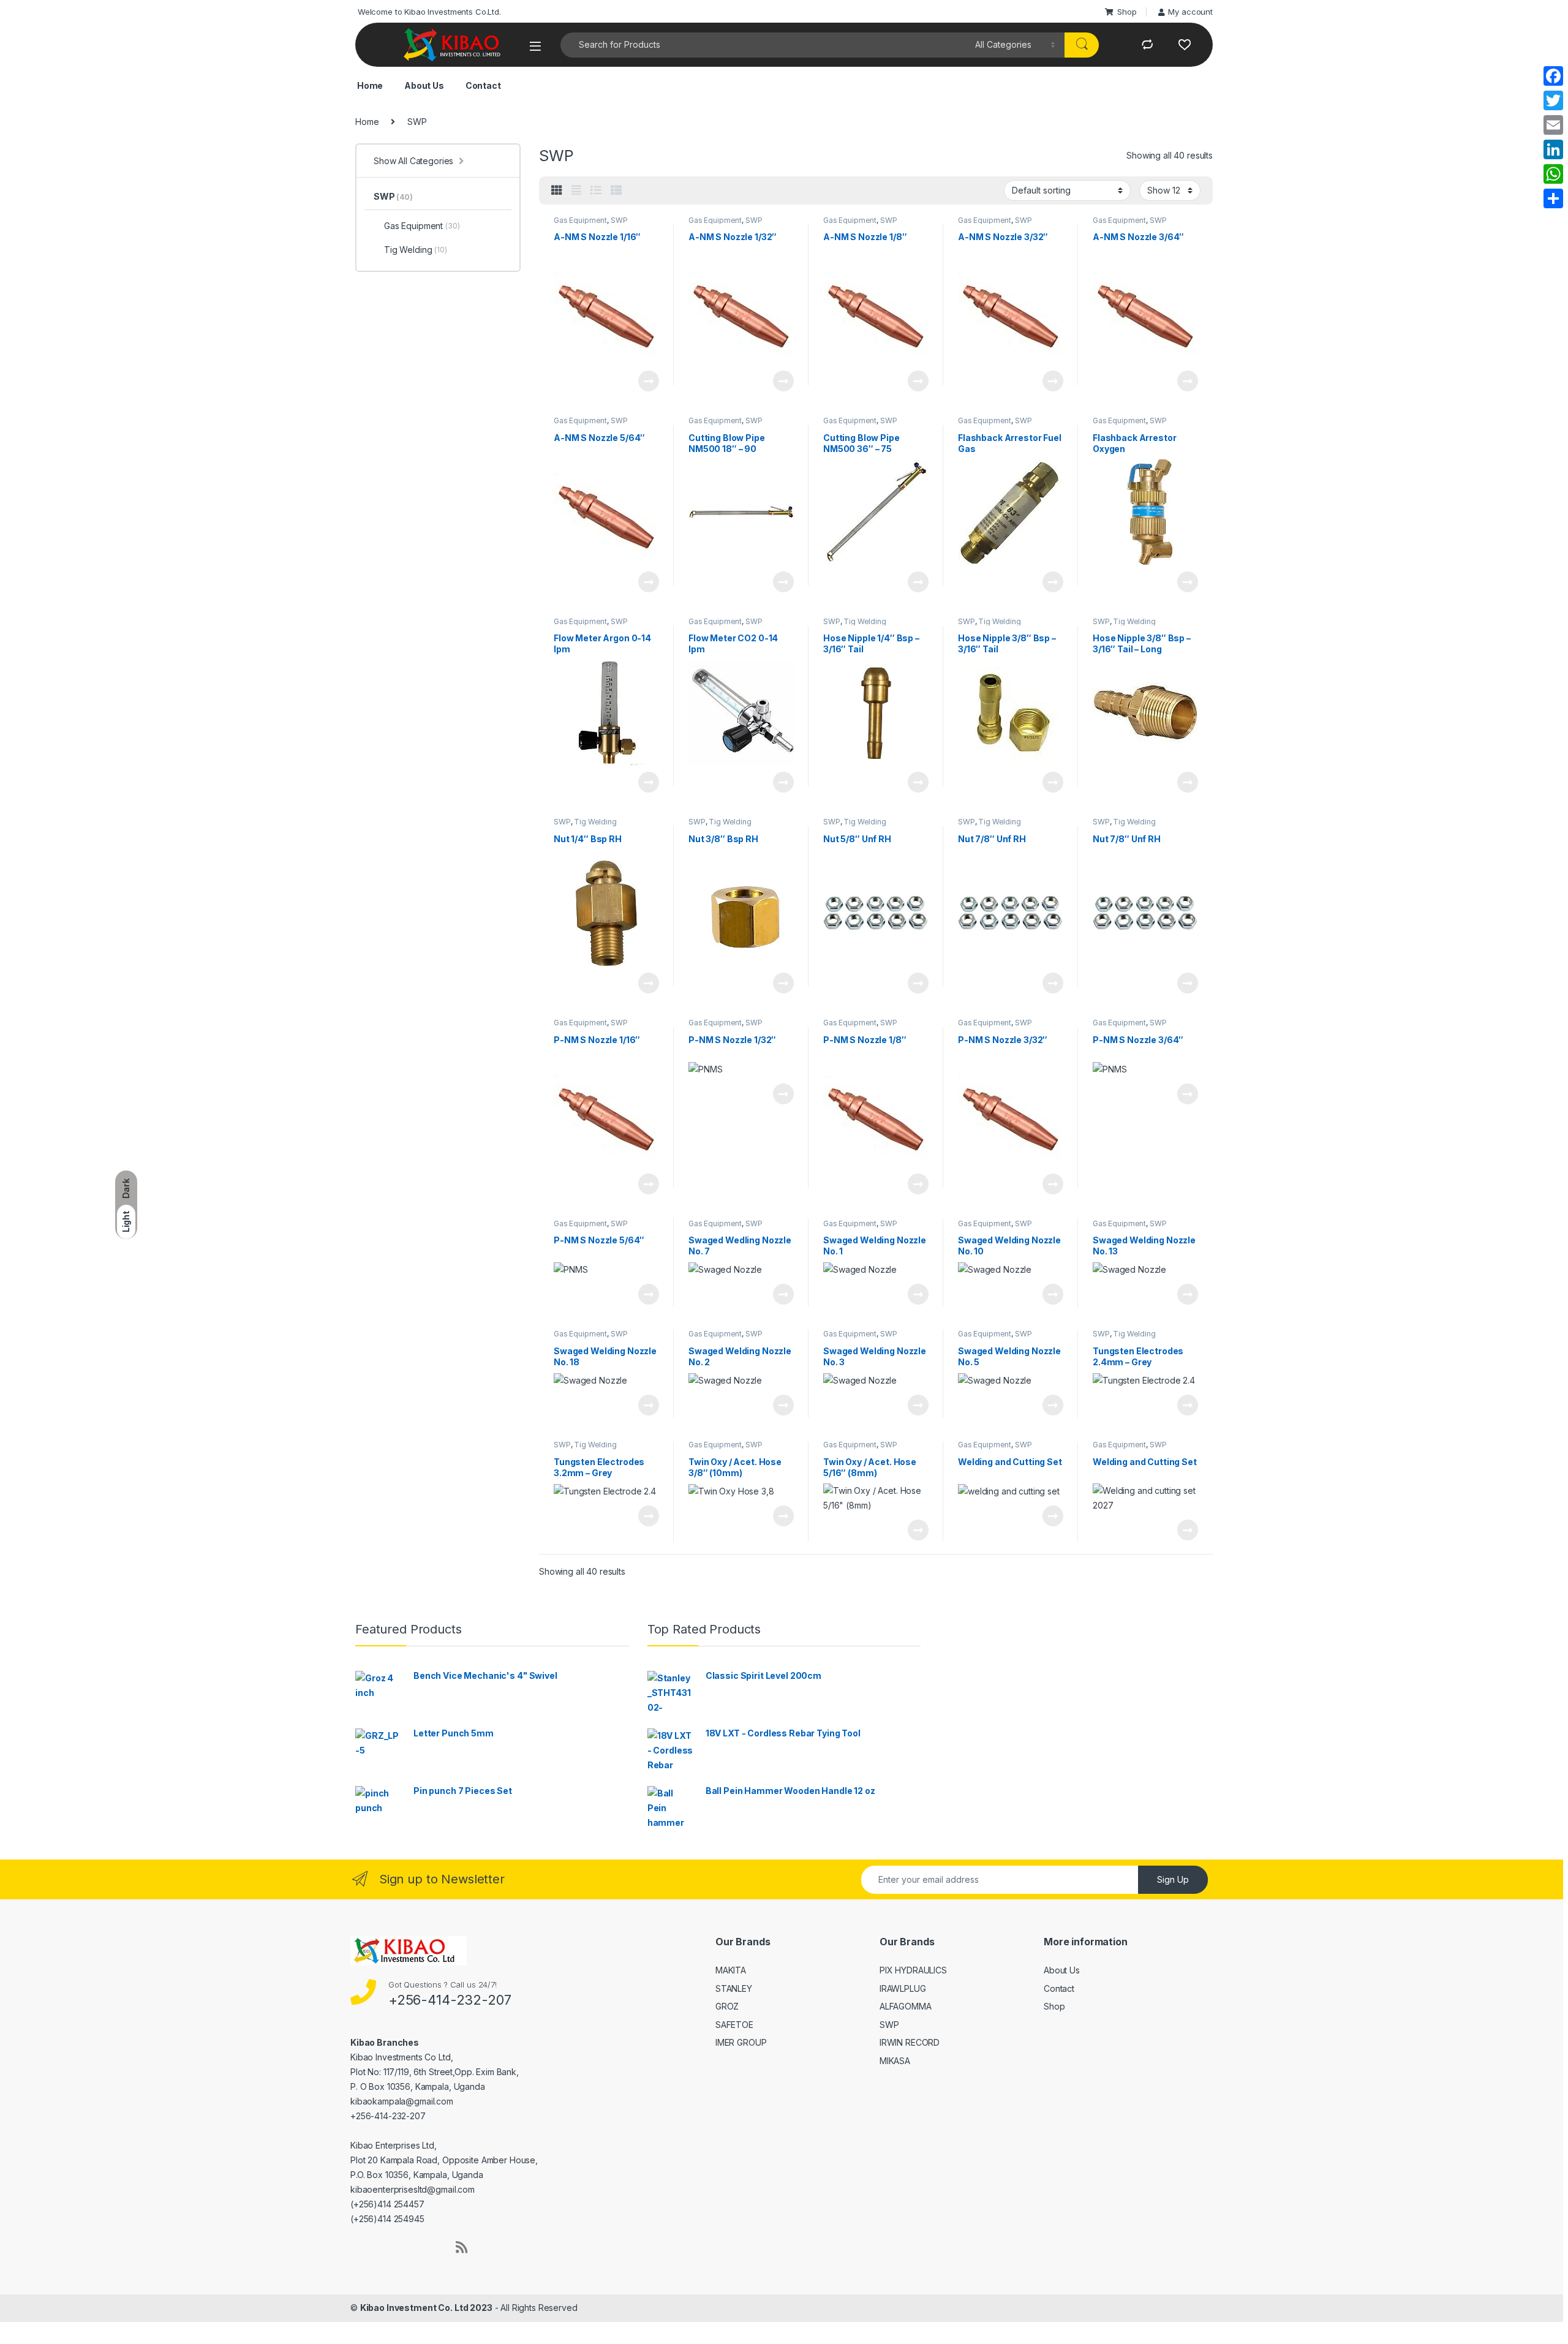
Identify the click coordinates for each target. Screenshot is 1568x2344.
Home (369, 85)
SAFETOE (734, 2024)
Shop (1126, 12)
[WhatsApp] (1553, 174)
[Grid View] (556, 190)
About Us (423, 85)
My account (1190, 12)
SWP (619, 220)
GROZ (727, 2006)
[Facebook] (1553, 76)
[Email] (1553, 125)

=-=-=-=-=

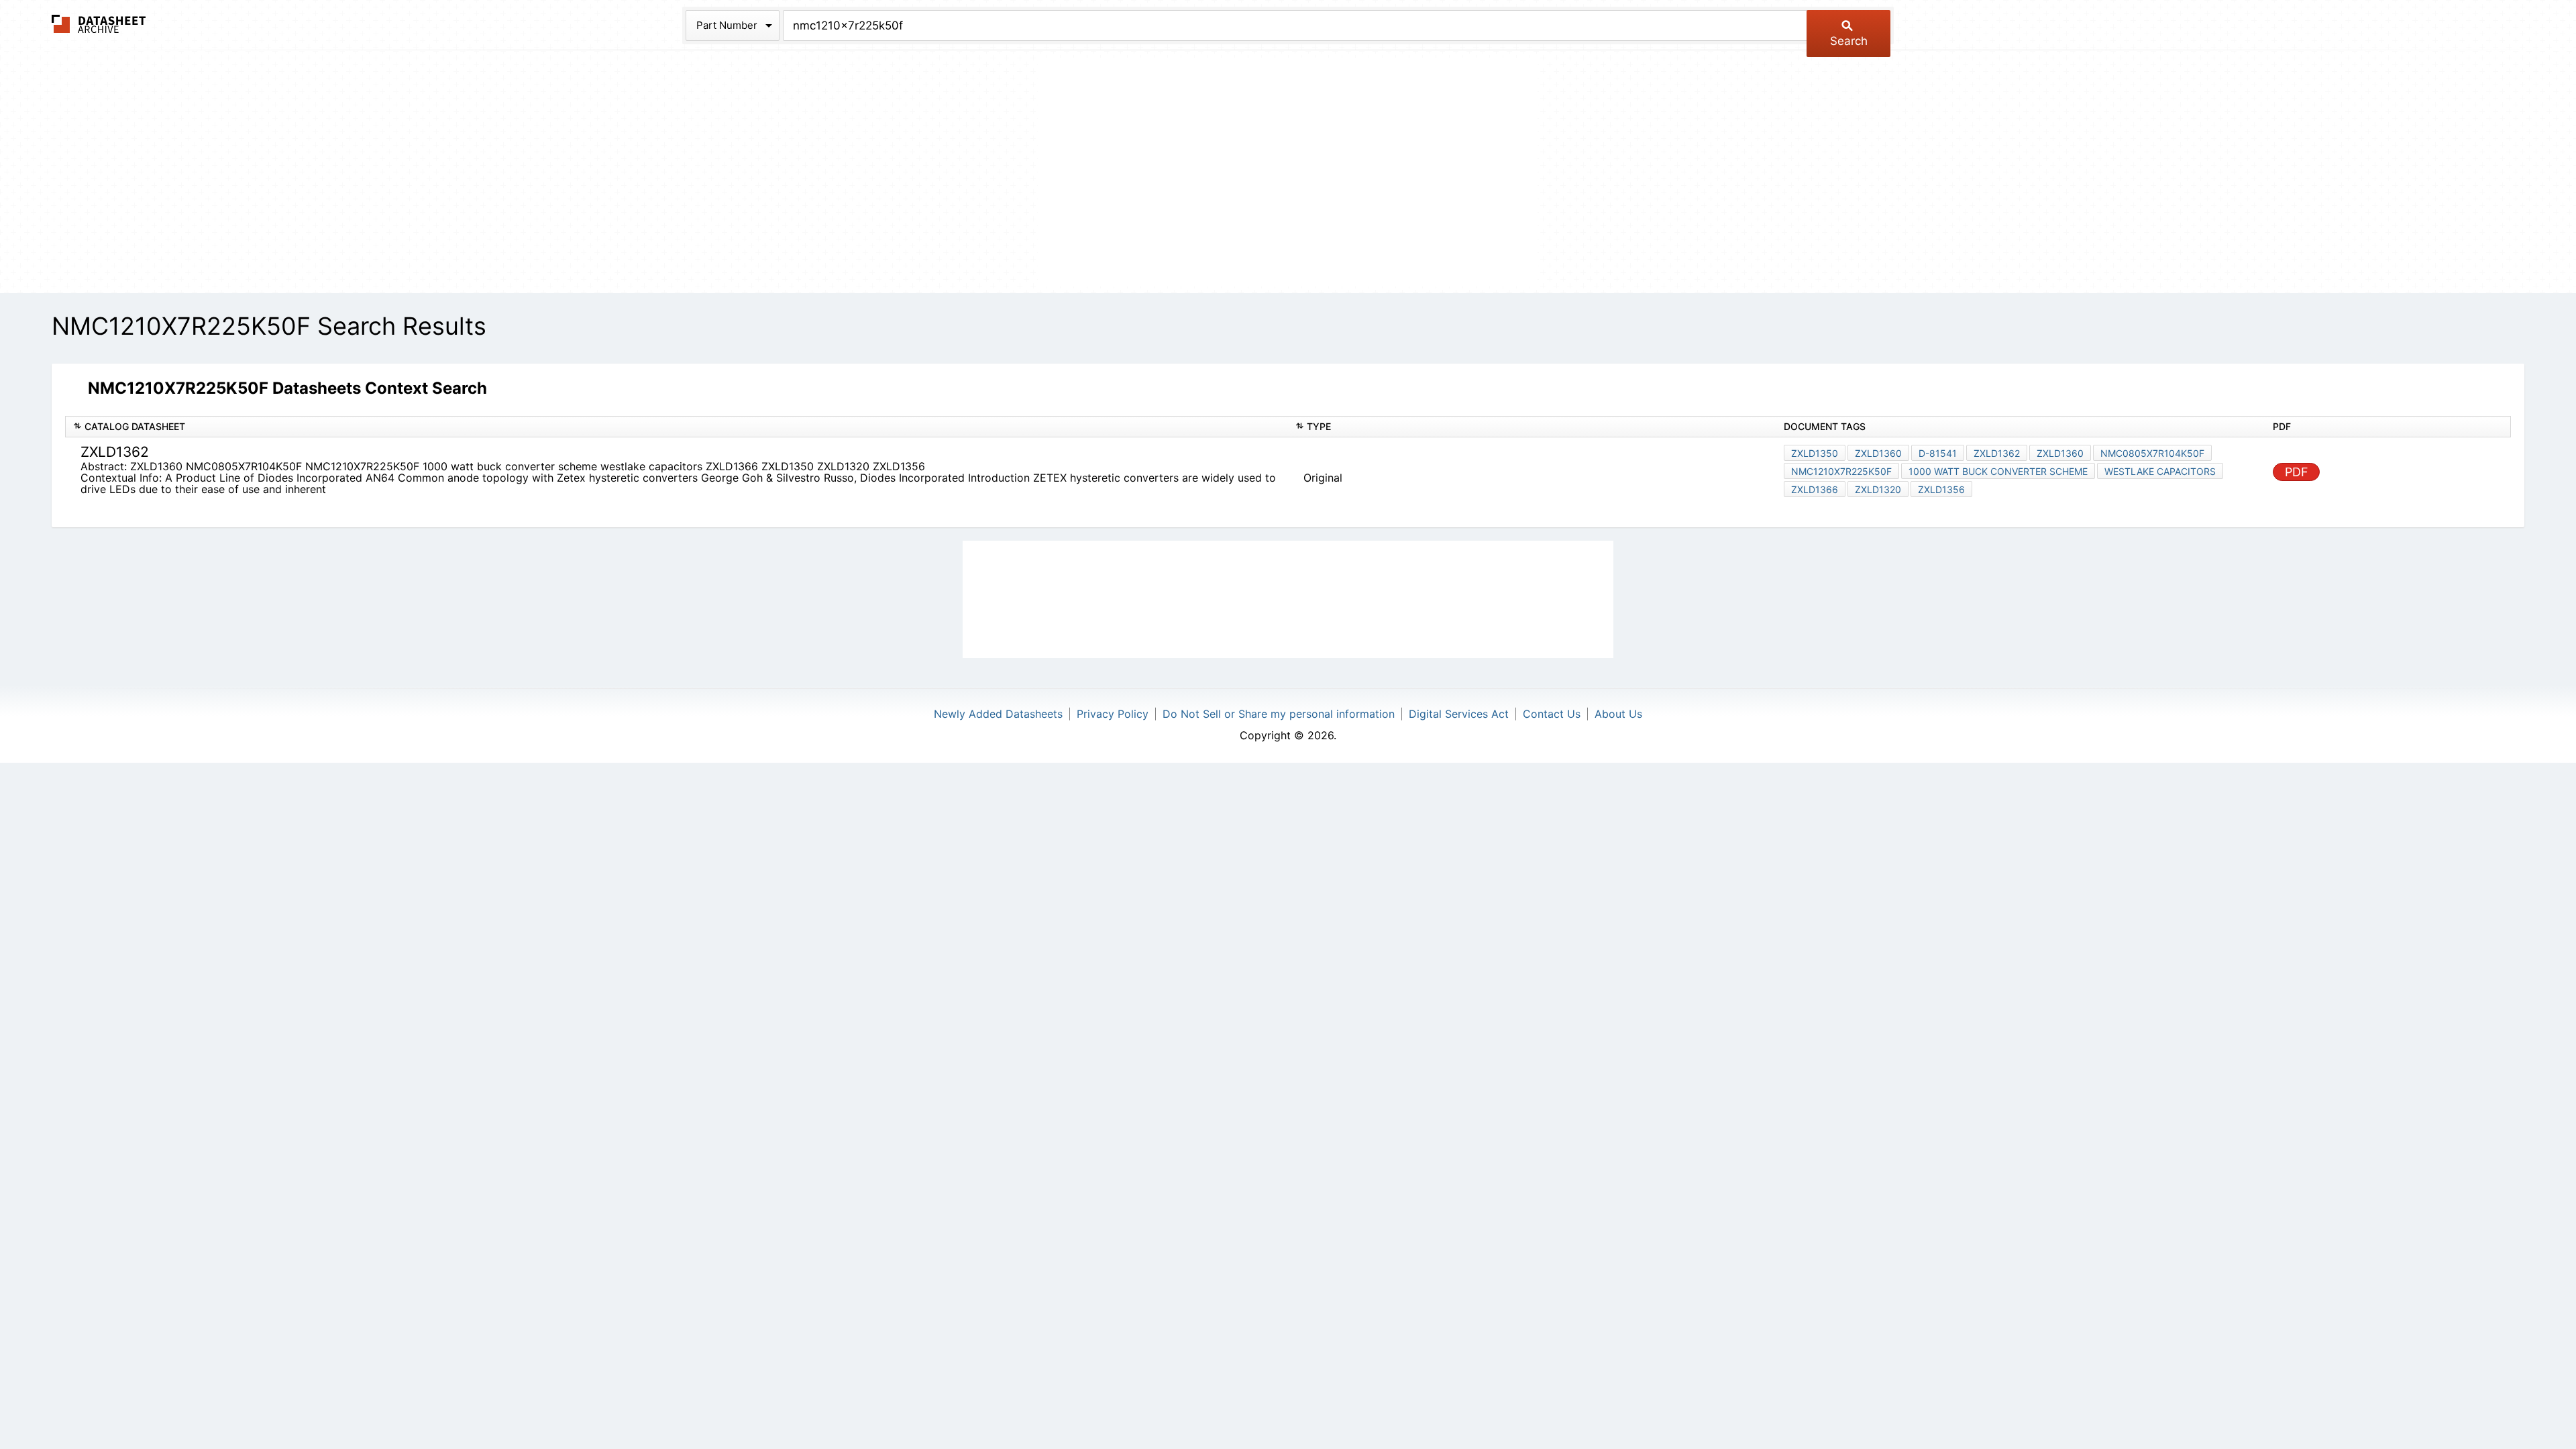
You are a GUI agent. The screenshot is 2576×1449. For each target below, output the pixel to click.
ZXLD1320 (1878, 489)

=-=-=-=-=

§ TASK REQUIREMENTS: Going through the data, tally the lines containing "each" and report only the result.

§ ANSWER BOX: 2